Die Mühen der Ebene (5. Juni)
Freitag, 5. Juni 2009In der Pause spreche ich mit einer Englisch-Kollegin über ein Buch, das ich ihr geliehen habe, weil ich es mit großer Bewunderung gelesen habe: Sibylle Bedford, Jigsaw. Hier habe ich mal etwas darüber geschrieben. (Den dort zitierten Ausschnitt habe ich in der 11. Klasse als Grundlage zum Üben von Figuren- charakterisierung benutzt: Was für eine Person ist diese Mutter? Mit welchen Mitteln wird sie charakterisiert? Ich habe sie die Szene spielen lassen, mit Teekanne und allem, damit sie sich sie vorstellen und die Komik der Situation verstehen konnten.)
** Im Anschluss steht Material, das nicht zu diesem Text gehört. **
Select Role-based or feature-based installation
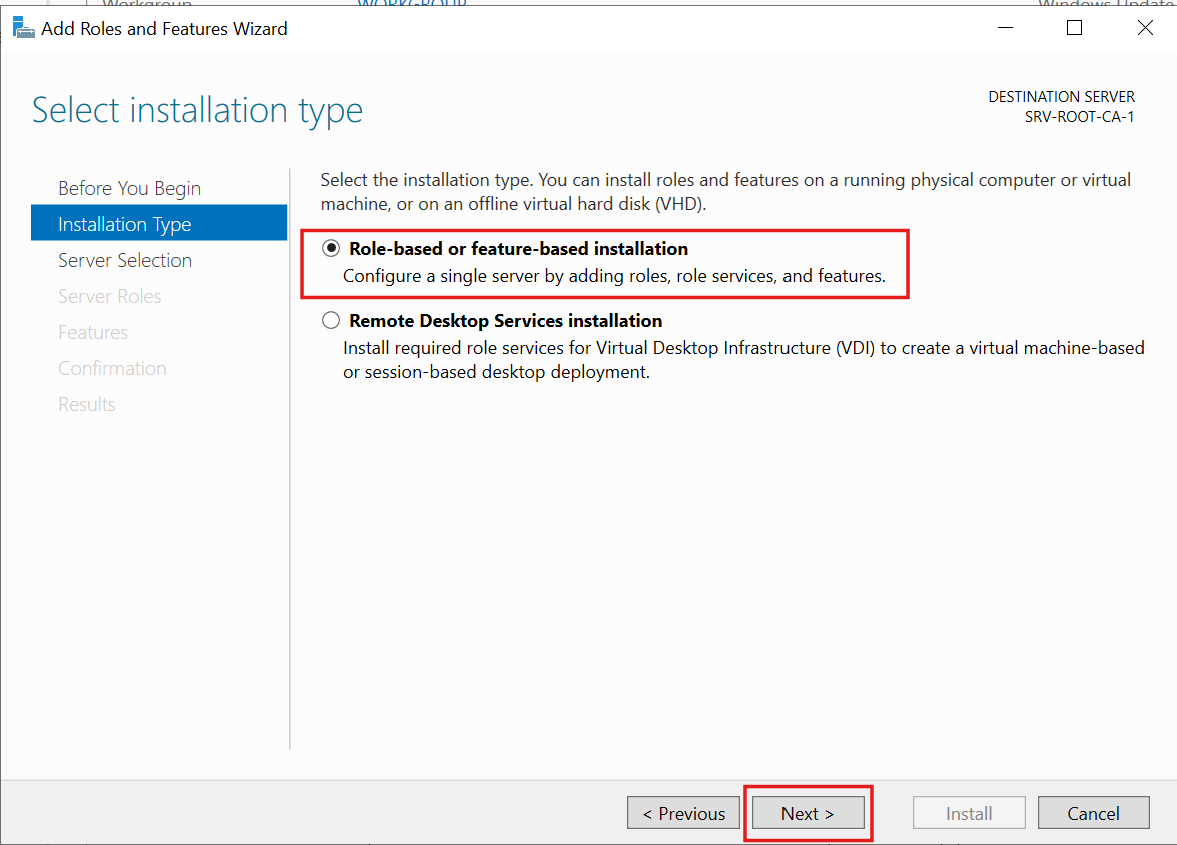 (330, 248)
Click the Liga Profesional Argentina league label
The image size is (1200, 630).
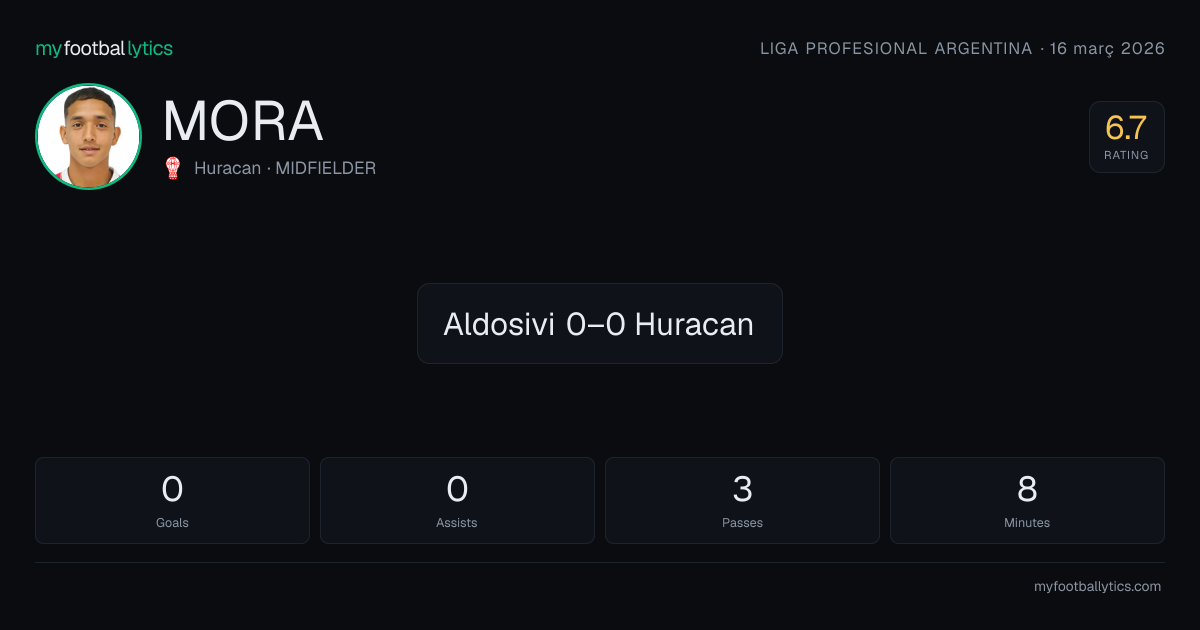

Jedenfalls sagt Kollegin K. über dieses hochgeschätzte Buch, es sei ja ganz nett, nur leider seien da Fehler drin. Zum Beispiel sei da dauernd die Rede von an hotel, wo doch schon ihre Sechstklässler wüssten, dass es a hotel heißt. Ich bin mir sicher, an hotel schon gehört oder gelesen zu haben, weiß aber nicht, ob es nicht womöglich ausschließlich in eben jenem so geschätzten Buch war.
Das Fallenlassen des Buchstabens H, darum geht es, dropping your Hs. Ob der unbestimmte Artikel a oder an heißt, richtet sich nach dem folgenden Laut, nicht nach dem folgenden Buchstaben, das lernt man ziemlich früh im Englischunterricht. Vor Wörtern wie honour, heir, hour steht an, soviel ist klar. Der Oxford Dictionary behauptet, dass die meisten Leute hotel mit einem hörbaren H aussprechen, also mit einem stimmlosen glottalen Frikativ am Anfang des Wortes. Das Nichtaussprechen dieses H sei “distinctly old-fashioned“, aber zulässig, weshalb an hotel nicht falsch sei. Siehste.
Ich hatte allerdings immer gedacht, das Nichtaussprechen des Hs am Wortbeginn sei ein Unterschichtenphänomen. Sibylle Bedford aber gehörte definitiv nicht zur Unterschicht. Wenn ich mehr Zeit hätte, würde ich dem nachgehen. Phonetik fand ich schon immer spannend.